*Stored records*

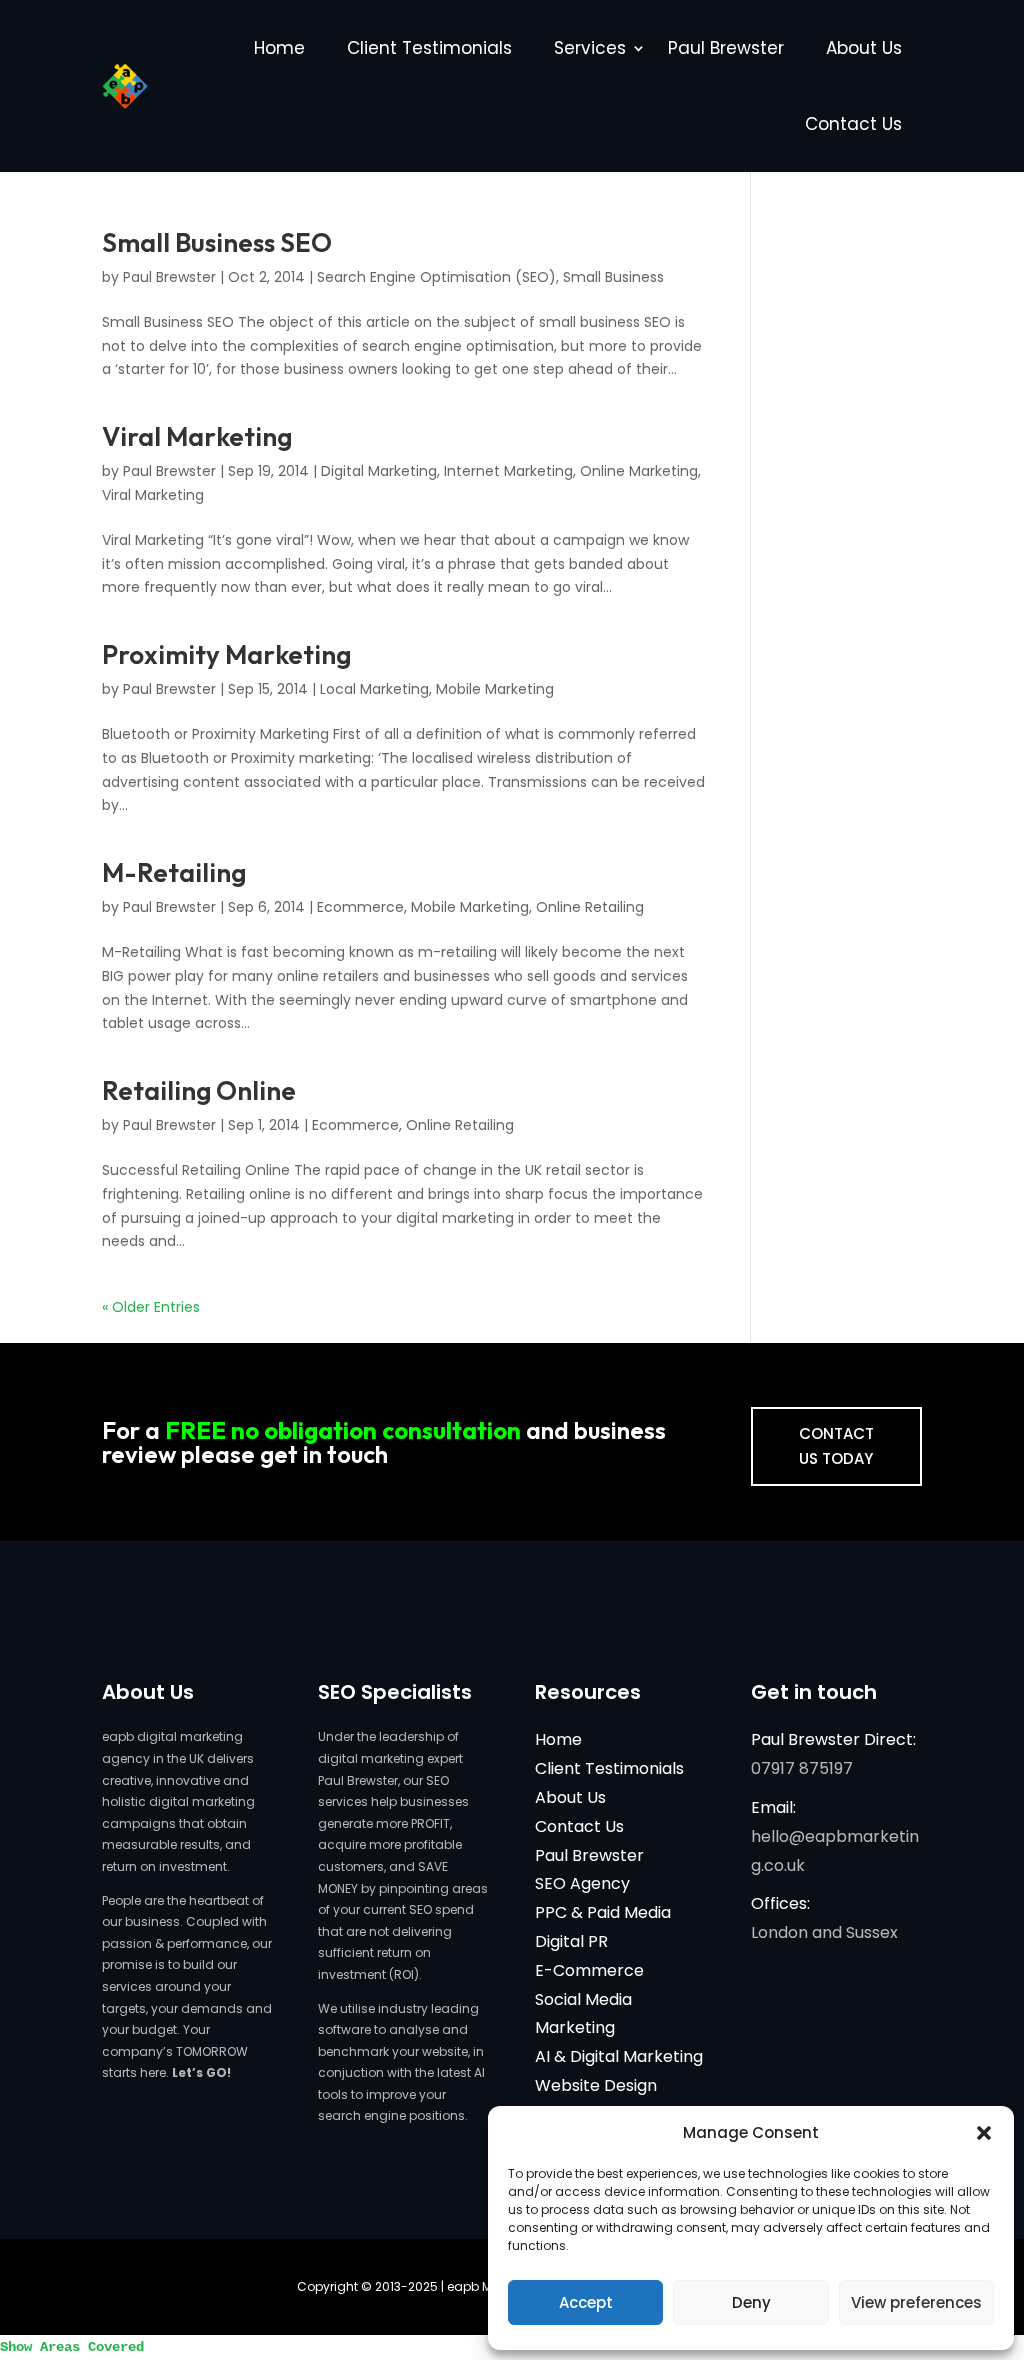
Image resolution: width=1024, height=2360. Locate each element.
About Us (864, 48)
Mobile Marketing (495, 689)
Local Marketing (374, 689)
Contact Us (853, 124)
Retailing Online (199, 1090)
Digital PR (571, 1941)
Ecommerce (360, 907)
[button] (984, 2133)
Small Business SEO (217, 242)
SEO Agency (582, 1883)
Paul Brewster (726, 48)
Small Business (613, 277)
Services (590, 48)
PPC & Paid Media (603, 1912)
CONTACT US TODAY (836, 1446)
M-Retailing (174, 872)
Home (279, 48)
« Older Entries (151, 1307)
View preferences (916, 2302)
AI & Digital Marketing (619, 2056)
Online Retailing (590, 907)
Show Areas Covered (72, 2347)
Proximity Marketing (226, 654)
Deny (751, 2302)
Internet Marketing (508, 471)
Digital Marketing (379, 471)
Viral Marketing (197, 436)
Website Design (596, 2085)
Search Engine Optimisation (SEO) (436, 277)
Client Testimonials (429, 48)
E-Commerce (589, 1970)
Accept (586, 2302)
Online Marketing (639, 471)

*Your objective*
Nothing but the lines with "Online" should be returned, copied from the entries above.

*Completed exercise*
Retailing Online (199, 1090)
Online Retailing (590, 907)
Online Marketing (639, 471)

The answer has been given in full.